Solido ma letale in progressione, agile ed altrettanto abile negli inserimenti, l’equilibrio lo rende uno fra i centrocampisti più pregiati della Serie A, dove un simile exploit può essere trovato solamente nelle figure di Lucas Torreira e Luca Mazzitelli, magari meno estrosi e decisivi dell’ivoriano ma altrettanto promettenti.

Alla media di 1 gol ogni 2 partite, altissima ed impressionante per un giocatore presentatosi al mondo del calcio come incontrista, si unisce un grafico delle zone di campo coperte davvero unico ed impressionante: le heatmaps fornite da WyScout.comci descrivono un giocatore che si ‘spalma’ in maniera omogenea su tutto il prato verde, partendo prevalentemente dal centro-destra senza però disdegnare tanto il ripiegamento difensivo quanto gli inserimenti repentini, entrambe carte vincenti per il gioco dinamico e propositivo di Gasperini.

In 90’ di gioco Franck Kessié si mostra allo spettatore come un vero e proprio albero della cuccagna: puoi trovarlo ovunque e i suoi segreti sono racchiusi nell’enorme tecnica individuale, capace di farlo salire in cattedra soverchiando la grande sostanza del centrocampo atalantino, portata in campo soprattutto dai veterani Carmona e Migliaccio.

La sua preponderanza si mescola poi perfettamente con la  duttilità di Kurtic e con la voglia degli altrettanto promettenti Gagliardini-Freuler.
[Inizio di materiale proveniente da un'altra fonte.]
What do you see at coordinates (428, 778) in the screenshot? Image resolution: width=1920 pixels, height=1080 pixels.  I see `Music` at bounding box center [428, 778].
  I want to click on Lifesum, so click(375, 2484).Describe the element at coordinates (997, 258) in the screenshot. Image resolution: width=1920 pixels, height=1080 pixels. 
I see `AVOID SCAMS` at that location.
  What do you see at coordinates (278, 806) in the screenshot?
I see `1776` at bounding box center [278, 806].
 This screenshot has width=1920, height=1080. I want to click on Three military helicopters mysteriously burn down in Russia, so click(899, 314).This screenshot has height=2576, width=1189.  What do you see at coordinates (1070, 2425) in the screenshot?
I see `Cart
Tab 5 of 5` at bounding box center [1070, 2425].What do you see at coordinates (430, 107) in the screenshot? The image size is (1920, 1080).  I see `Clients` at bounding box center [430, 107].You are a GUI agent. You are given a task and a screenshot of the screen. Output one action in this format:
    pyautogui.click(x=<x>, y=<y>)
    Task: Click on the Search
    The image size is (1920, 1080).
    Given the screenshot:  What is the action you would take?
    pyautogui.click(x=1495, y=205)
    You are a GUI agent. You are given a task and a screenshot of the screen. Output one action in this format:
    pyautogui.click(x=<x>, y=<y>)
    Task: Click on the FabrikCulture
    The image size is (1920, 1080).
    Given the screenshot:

Il ruolo del gioiello alla corte nerazzurra, non ancora pienamente identificato dalle squadre avversarie, resta quindi un mistero per tutti.

Chiamatelo centrocampista tuttofare, mediano-fantasista, un regista di nuova generazione, ma il nuovo giovane lanciato da Gasperini resta la sorpresa più luminosa della prima parte di campionato, esattamente come la sua Atalanta delle meraviglie.

Se poi la scorsa estate Granit Xhaka si è preso le prime pagine dei quotidiani sportivi, volandosene a Londra come prototipo e manifesto del centrocampista moderno per circa 40 milioni di euro, sarà proprio Franck Kessié il nuovo granitico e dinamico di cui nel prossimo calciomercato avrà bisogno una grande squadra?

A vederlo oggi in campo, più sì che no.